Dr. Sone Lal Patel Autonomous State Medical College, Pratapgarh
- Other names: Government Medical College, Pratapgarh
- Type: Medical College and Hospital
- Established: 2021; 5 years ago
- Affiliations: Atal Bihari Vajpayee Medical University
- Location: Pratapgarh, Uttar Pradesh, 230001, India
- Campus: Rural;
- Website: https://asmcpratapgarh.org.in/

= Dr. Sone Lal Patel Autonomous State Medical College, Pratapgarh =

Medical college and hospital

Dr.
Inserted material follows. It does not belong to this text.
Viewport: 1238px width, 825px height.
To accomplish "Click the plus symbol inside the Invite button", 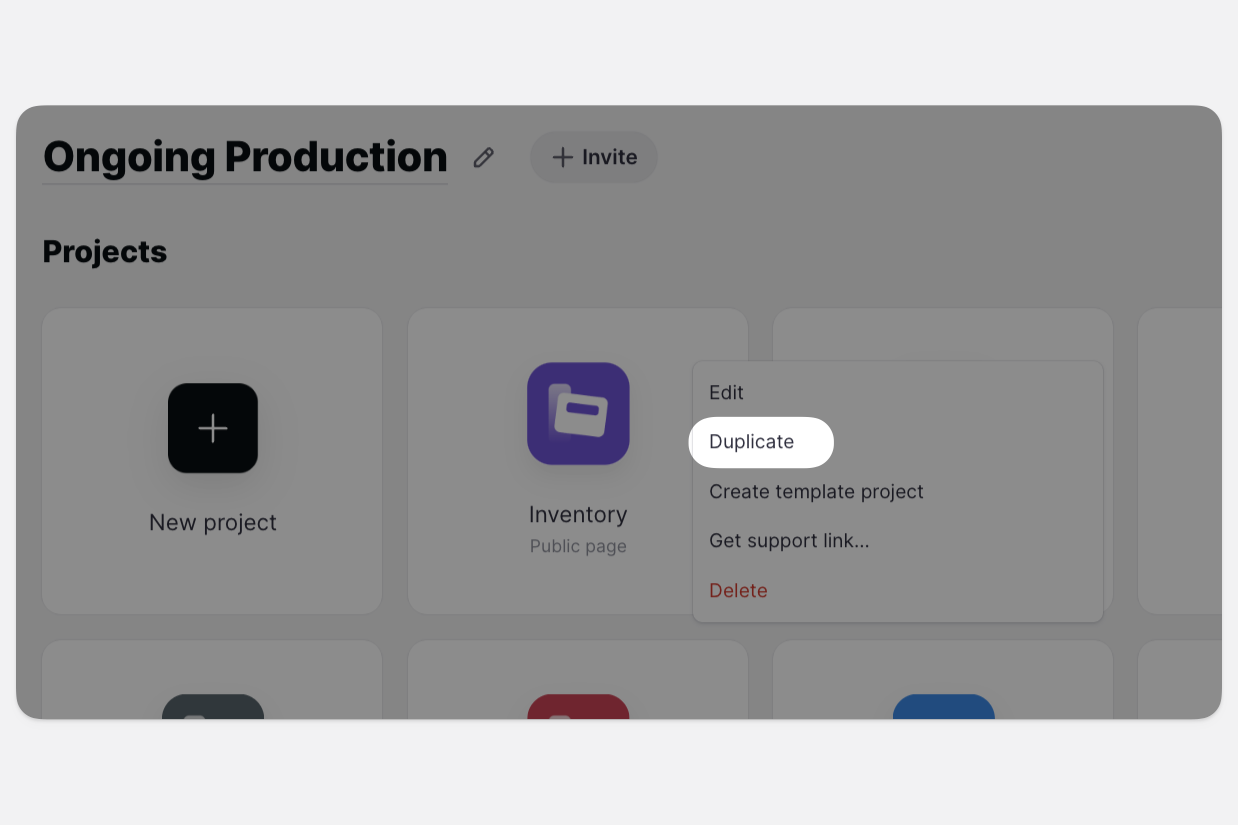I will (563, 158).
Sone Lal Patel Autonomous State Medical College, Pratapgarh, also known as Government Medical College, Pratapgarh, is a full-fledged tertiary government Medical college and hospital. It is located at Pratapgarh in Uttar Pradesh, India. The college imparts the degree of Bachelor of Medicine and Surgery (MBBS). The yearly undergraduate student intake is 100. It spread over campus area of around 11.5 acres and associated with District Hospital Pratapgarh.

==Courses==
This medical college undertakes the education and training of 100 students in MBBS courses.

==Affiliated==
The college is affiliated with Atal Bihari Vajpayee Medical University and is recognized by the National Medical Commission.